- Opening Delimiter -
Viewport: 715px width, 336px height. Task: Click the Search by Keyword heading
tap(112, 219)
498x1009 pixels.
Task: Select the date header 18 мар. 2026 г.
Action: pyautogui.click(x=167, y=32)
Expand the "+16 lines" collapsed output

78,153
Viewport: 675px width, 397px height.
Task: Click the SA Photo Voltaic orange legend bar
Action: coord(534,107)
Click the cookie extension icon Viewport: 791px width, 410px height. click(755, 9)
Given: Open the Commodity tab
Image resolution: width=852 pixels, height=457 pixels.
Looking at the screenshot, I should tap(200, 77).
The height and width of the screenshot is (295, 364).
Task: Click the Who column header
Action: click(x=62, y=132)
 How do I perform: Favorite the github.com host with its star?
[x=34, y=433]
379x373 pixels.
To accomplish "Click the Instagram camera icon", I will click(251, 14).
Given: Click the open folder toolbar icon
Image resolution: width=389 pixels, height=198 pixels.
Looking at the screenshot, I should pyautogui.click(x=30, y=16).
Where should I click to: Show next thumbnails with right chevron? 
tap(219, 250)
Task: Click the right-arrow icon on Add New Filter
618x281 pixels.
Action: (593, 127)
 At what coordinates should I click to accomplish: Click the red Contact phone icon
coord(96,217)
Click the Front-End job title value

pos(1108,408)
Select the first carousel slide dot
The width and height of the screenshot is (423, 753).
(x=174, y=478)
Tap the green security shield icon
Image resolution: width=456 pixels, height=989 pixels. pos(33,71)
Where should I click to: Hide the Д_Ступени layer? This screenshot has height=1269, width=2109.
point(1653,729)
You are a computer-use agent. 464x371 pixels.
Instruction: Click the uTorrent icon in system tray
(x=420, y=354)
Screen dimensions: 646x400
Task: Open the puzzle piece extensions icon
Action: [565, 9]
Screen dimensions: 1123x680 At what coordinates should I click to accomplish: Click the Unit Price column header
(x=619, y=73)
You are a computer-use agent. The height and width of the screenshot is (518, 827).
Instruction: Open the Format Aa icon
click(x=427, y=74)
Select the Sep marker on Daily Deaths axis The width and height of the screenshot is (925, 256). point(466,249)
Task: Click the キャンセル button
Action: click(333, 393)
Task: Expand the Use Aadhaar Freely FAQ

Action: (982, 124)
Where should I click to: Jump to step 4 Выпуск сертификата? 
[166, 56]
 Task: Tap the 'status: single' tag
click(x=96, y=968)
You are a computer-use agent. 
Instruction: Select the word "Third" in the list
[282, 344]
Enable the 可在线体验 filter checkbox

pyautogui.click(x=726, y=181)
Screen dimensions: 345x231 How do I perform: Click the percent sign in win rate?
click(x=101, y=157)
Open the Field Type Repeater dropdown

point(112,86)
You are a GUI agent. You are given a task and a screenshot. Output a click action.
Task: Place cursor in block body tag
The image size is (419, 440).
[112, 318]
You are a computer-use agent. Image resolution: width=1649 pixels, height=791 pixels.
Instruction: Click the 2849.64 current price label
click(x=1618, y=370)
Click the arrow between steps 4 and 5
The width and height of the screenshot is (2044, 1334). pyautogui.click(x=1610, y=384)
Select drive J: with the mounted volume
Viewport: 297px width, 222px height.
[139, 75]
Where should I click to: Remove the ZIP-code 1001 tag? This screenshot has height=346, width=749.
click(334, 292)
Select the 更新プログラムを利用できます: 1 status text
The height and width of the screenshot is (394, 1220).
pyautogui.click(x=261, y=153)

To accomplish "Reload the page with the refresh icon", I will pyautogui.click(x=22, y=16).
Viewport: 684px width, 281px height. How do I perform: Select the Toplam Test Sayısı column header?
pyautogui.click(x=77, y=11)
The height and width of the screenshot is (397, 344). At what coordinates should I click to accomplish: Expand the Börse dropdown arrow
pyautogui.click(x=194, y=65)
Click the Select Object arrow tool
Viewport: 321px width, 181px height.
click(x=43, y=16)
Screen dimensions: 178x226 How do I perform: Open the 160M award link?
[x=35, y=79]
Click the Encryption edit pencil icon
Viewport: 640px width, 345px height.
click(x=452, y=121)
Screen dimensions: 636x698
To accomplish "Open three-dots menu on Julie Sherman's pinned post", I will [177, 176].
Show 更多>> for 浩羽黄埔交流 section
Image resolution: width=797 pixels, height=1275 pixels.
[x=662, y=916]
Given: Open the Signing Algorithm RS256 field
- Closing Delimiter -
▸ **REQUIRED WORK**
Repeat only the tail of the entries, exactly: the line containing "Image resolution: width=797" and every line after it, to the end.

▸ **ANSWER BELOW**
Image resolution: width=797 pixels, height=1275 pixels.
[x=662, y=916]
Given: Open the Signing Algorithm RS256 field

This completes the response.